All this popular and fraternal element in the story has been rightly attached by tradition to the episode of the Shepherds. But there is another aspect of the shepherds which has not perhaps been so fully developed; and which is more directly relevant here. The common people, like the shepherds, those of the popular tradition, had everywhere been the makers of the mythologies. The populace had been wrong in many things; but they had not been wrong in believing that holy things could have a habitation and that divinity need not disdain the limits of time and space. Mythology had many sins; but it had not been wrong in being as carnal as the Incarnation. So the ancient shepherds might have danced, rejoicing over the philosophers. But the philosophers had also heard.

It is still a strange story, though an old one, how they came out of orient lands, crowned with  something of the mystery of magicians. But there came with them all that world of wisdom that moves all the sages, like Confucius or Pythagoras or Plato. Such wise men would doubtless have come, as these wise men did come, to find themselves confirmed in much that was true in their own traditions and right in their own reasoning. Confucius would have found a new foundation for the family in the very reversal of the Holy Family; Buddha would have looked upon a new renunciation, of stars rather than jewels and divinity than royalty. These learned men would still have the right to say, or rather a new right to say, that there was truth in their old teaching. But after all these learned men would have come to balance their imperfect universe with something they might once have contradicted. Buddha would have come from his impersonal paradise to worship a person. Confucius would have come from his temples of ancestor-worship to worship a child.

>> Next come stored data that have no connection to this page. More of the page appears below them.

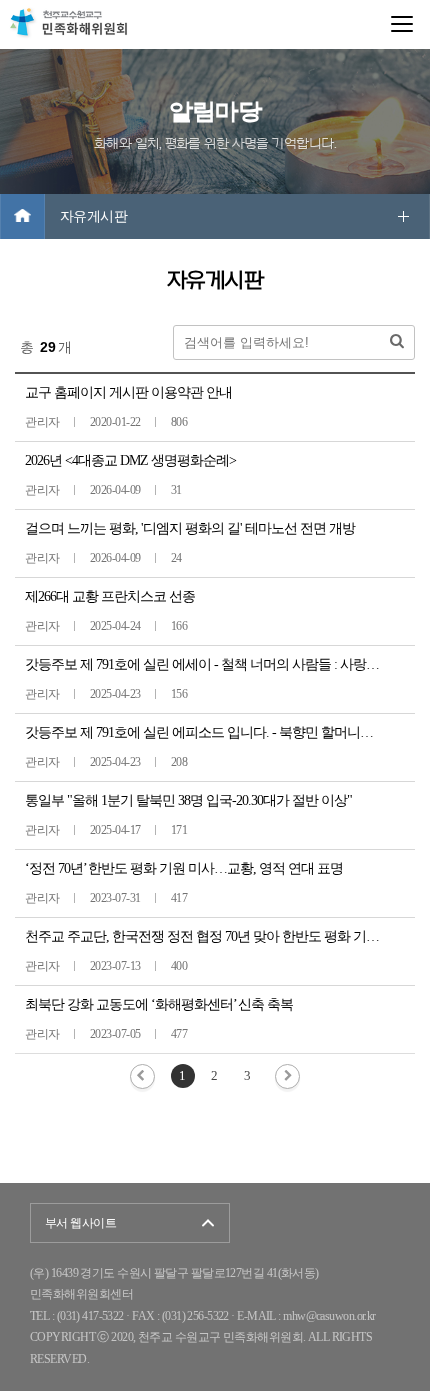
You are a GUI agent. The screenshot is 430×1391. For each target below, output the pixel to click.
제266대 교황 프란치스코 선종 (110, 596)
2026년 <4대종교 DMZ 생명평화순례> (130, 460)
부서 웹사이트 (80, 1223)
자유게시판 (93, 216)
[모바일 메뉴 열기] (402, 24)
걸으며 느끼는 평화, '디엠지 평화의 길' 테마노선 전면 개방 (190, 528)
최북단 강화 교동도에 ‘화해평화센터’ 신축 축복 (159, 1004)
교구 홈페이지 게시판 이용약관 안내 (128, 392)
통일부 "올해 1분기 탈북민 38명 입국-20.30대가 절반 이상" (188, 800)
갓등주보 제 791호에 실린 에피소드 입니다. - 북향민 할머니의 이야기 (220, 732)
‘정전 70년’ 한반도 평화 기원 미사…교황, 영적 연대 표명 (184, 868)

There are many evidences of this presence of a spirit at once universal and unique. One will serve here: that no other story, no pagan legend or philosophical anecdote or historical event, seems to us to be Christmas or anything like Christmas. It is either too cold or too frivolous, or too formal and classical, or too simple and savage, or too occult and complicated. Not one of us, whatever his opinions, would ever go to such a scene with the sense that he was going home.

G. K. Chesterton (passage abridged from his The Everlasting Man).